Stated exercise:
Select every line in the lines below that contains the word "chart", and copy each one out.

::: Items

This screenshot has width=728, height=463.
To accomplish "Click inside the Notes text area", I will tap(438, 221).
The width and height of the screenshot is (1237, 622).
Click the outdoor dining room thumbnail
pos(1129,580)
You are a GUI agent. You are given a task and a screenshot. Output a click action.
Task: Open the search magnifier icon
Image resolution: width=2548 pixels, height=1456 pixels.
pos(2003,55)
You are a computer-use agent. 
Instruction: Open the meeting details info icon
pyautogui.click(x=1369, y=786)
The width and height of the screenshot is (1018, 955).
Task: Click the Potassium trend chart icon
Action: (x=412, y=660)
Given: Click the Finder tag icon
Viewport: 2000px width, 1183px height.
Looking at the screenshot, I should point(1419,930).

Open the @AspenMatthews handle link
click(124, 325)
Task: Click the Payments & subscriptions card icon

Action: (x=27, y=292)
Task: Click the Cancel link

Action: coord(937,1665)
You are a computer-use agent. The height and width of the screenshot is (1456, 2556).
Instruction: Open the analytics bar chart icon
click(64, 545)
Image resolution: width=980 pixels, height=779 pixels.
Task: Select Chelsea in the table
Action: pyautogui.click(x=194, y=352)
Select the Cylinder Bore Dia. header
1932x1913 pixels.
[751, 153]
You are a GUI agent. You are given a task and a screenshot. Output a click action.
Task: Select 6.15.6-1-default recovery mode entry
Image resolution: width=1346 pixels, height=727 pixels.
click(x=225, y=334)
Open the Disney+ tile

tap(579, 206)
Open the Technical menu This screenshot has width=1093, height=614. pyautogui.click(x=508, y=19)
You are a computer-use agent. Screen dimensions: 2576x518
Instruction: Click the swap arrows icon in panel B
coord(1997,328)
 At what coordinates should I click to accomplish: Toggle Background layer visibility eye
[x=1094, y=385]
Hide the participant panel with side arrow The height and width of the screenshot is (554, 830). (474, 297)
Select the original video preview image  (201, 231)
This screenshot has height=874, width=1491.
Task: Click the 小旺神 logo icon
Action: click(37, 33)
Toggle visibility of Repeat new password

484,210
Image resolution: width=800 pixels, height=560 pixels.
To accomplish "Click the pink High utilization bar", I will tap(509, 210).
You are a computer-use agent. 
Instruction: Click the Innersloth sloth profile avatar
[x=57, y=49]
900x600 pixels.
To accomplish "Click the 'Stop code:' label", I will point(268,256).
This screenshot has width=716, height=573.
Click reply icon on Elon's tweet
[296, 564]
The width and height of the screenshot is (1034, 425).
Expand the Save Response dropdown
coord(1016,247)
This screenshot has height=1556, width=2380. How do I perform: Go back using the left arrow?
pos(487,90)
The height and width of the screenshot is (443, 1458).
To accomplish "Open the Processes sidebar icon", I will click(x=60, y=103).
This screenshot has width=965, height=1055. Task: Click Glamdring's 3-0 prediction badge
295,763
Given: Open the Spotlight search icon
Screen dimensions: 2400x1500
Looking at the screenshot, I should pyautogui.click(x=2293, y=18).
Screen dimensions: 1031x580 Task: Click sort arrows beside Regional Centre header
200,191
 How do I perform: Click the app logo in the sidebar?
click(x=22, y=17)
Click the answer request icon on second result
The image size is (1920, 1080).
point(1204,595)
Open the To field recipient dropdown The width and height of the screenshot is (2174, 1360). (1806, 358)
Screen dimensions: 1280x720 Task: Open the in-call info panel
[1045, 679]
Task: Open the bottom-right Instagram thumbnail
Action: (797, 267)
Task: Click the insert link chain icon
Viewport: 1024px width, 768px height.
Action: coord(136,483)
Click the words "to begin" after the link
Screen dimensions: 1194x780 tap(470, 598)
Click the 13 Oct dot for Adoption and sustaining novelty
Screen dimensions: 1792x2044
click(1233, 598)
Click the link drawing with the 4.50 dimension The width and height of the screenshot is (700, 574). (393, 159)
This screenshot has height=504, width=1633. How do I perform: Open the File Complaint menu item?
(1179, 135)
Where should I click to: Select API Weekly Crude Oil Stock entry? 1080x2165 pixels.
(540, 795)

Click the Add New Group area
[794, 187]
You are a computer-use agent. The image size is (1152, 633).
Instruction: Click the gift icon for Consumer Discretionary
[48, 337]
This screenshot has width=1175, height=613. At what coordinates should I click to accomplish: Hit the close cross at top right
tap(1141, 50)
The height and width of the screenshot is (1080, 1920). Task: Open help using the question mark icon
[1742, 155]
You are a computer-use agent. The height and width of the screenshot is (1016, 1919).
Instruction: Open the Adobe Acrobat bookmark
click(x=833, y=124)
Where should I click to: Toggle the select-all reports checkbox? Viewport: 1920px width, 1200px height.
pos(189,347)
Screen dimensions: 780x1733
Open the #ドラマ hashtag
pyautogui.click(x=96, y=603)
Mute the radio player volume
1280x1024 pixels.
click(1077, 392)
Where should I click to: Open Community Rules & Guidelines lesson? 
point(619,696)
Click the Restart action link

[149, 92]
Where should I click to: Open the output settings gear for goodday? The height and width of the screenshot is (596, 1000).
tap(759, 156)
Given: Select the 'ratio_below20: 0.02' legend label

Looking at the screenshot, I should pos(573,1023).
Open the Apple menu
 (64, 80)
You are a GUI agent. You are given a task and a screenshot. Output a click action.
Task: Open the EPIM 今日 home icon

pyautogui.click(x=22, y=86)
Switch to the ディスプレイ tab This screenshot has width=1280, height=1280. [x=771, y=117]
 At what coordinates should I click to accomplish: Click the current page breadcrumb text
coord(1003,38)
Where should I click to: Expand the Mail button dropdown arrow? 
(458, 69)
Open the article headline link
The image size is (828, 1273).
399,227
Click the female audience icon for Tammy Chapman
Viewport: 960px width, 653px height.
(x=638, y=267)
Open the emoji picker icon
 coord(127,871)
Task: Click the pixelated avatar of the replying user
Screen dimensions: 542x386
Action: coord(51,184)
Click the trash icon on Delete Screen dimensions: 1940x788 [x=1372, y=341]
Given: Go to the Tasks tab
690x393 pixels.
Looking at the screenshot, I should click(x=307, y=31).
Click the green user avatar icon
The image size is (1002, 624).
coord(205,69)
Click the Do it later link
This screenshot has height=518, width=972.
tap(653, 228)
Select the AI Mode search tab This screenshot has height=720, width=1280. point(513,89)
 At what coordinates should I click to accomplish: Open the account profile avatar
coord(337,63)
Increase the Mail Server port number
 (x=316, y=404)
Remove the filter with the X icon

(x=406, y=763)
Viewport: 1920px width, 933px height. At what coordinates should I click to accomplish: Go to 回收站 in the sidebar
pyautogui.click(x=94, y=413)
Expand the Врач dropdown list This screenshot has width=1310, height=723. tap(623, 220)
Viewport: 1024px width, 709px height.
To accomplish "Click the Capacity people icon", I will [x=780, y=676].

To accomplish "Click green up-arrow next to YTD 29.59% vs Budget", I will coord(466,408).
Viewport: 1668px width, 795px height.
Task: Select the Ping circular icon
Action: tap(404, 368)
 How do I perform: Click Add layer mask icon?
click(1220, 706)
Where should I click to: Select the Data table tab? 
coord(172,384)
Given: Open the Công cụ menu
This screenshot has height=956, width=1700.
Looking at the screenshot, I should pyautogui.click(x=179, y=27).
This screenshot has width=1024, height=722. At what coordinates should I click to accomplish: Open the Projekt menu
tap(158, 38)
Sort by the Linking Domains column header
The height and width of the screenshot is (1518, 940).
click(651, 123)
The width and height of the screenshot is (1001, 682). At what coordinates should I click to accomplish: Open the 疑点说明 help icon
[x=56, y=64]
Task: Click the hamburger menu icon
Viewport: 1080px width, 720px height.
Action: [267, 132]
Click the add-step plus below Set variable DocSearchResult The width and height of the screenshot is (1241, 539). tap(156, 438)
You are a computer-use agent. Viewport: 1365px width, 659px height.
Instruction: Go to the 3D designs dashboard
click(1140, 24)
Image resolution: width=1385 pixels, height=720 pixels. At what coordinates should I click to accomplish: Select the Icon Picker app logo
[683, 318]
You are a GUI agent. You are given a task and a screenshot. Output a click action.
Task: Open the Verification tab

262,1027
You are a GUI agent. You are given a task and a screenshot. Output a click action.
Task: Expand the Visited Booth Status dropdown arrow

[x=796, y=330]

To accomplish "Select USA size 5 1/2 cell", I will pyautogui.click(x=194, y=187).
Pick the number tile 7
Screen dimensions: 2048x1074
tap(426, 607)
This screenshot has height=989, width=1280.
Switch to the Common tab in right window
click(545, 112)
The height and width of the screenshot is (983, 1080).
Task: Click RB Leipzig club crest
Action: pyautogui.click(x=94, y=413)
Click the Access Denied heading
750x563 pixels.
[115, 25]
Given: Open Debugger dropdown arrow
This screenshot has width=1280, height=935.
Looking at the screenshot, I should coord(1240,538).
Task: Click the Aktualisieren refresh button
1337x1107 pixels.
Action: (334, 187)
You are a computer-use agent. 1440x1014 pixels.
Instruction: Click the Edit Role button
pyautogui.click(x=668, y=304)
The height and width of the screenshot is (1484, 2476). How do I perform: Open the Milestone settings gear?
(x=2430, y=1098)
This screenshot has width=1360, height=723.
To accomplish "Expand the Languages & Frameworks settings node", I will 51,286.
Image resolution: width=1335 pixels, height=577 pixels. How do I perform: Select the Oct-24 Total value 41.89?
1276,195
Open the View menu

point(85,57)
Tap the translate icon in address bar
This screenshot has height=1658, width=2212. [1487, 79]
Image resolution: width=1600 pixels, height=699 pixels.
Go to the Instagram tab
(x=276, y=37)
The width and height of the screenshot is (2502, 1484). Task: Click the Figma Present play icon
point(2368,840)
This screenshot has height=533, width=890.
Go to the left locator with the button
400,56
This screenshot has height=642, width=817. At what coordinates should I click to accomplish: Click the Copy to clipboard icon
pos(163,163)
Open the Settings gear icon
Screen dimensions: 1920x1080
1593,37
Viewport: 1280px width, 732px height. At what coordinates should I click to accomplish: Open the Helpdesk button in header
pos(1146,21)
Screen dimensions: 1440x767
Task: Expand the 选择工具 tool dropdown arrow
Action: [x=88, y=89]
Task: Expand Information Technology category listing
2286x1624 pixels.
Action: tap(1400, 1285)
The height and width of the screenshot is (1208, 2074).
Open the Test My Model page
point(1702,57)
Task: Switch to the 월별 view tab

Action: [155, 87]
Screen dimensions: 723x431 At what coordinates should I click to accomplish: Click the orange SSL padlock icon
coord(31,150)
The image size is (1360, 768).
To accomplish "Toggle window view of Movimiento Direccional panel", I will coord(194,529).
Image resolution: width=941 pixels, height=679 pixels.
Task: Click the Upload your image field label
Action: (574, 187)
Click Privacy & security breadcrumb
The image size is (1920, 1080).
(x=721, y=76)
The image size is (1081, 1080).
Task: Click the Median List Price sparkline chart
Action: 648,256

::::::

Problem solution:
Task: Click the Potassium trend chart icon
Instruction: Open the analytics bar chart icon
Task: Click the Median List Price sparkline chart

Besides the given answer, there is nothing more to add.